By Julie Delegal
“Never apologize for being right.” The words alone are provocative, but when they appear on a T-shirt with a giant Confederate flag, they become both inflammatory and puzzling.
Never apologize for what? Secession? Slavery? How about white supremacy?
The fight to rename Jacksonville’s Nathan Bedford Forrest High School raises the question. Should a public school in 2013 be named for the original grand wizard of the Ku Klux Klan? At least 75,000 people who signed a petition urging that the name be changed are generating national attention.

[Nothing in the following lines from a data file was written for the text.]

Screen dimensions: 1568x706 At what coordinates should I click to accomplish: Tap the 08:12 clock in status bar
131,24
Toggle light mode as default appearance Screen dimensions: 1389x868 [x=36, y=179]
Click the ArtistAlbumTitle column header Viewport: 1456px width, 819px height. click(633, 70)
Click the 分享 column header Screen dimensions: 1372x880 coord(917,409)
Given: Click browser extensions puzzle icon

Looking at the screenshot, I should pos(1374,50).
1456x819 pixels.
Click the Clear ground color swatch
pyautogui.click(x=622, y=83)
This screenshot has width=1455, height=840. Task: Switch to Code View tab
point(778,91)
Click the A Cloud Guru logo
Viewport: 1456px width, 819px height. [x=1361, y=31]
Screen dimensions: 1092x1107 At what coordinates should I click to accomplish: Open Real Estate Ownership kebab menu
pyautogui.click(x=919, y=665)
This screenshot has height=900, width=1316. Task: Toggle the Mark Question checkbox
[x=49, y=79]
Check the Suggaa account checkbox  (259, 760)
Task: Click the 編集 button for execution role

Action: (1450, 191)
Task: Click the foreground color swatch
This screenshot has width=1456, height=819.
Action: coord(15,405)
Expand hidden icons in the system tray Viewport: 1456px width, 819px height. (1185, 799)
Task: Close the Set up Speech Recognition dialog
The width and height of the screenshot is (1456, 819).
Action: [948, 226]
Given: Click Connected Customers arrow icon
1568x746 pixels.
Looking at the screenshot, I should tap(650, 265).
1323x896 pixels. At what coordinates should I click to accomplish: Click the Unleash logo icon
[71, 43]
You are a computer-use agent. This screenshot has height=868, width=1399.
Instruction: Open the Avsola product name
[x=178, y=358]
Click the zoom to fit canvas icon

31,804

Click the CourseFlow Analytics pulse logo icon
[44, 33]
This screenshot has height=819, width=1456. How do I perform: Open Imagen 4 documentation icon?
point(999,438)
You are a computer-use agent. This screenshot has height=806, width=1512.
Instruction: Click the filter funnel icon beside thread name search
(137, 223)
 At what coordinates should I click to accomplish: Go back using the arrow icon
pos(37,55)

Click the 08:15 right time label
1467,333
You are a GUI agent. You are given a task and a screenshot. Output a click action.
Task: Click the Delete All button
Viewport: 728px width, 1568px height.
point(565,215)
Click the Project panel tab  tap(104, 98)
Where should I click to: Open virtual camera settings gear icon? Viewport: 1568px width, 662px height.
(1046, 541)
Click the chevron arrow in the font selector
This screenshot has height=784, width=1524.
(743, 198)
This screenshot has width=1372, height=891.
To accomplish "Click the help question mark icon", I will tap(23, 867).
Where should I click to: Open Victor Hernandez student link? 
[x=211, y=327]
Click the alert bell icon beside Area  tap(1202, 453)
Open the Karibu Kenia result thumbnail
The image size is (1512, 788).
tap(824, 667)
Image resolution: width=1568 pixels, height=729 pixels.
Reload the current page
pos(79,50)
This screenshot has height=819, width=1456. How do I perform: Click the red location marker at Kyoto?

It’s been a long time since I’ve seen the stars-and-bars on the east side of the river in my city. They’re usually spotted stretched out on backs of pickup trucks, and not — as I eyed them recently — displayed in a local eatery, on the backs of two young men in their 20s. I wondered what the black cashier thought of the T-shirted young pair when she served them.
One clever politician here, Glorious Johnson, once tried to defuse the power of the symbol on the cover of Folio Weekly. She may be the only black woman in history to have worn the Confederate flag on her shirt.
For many whites and blacks in Jacksonville, reminders of the Confederacy are offensive. Indeed, according to civil rights historian and author, Rodney L. Hurst, the naming of Forrest High School in 1959 was intended to be an insult.
At that time, Jacksonville’s School Board was thumbing its nose at the nation in the wake of the 1954 Supreme Court decision that banned school segregation. And while current Superintendent Nikolai Vitti is on record supporting the idea of a name change, news of the petition gaining traction was answered by vague references to “policy.” Translation: No one wants to touch this time-consuming hot potato.
In 2007, the Duval County School board voted down a new name for Forrest in a 5-2 decision, with the board’s only two black members voting in favor of the change.
Enter first-term Duval County School Board Member Jason Fischer. He used his GOP credentials to get elected in what’s supposed to be a nonpartisan race in Duval.
He says policy allows board members to initiate talks about school name changes, and he plans to do just that at his next town hall meeting. He says he won’t defend racists or racism in any form.
The editors of the Florida Times Union imply that we should leave the disgraceful name intact until “it’s time” to change it, arguing that we should focus, instead, on students and families.
Fischer seems to know that changing the name of “KKK High School,” and serving students and families, aren’t mutually exclusive goals. The renaming issue will continue to re-emerge, though, until the inevitable task is done.
In a national culture where some people use conservatism as a proxy for an anti-socialist-Muslim-Kenyan brand of racism, Fischer’s leadership is refreshing. It’s going to take leadership from inside the GOP to oust the extremists, the obstructionists, and the flat-out crazies who came to power in the 2010 elections.
Some issues, after all, are more important than party loyalty. Jason Fischer is only a few years older than the T-shirted men I saw in the restaurant. Can he help lead Jacksonville out of this shameful part of its history?
Julie Delegal, a lifelong Floridian, is a contributing writer for Jacksonville’s Folio Weekly and a ContextFlorida columnist.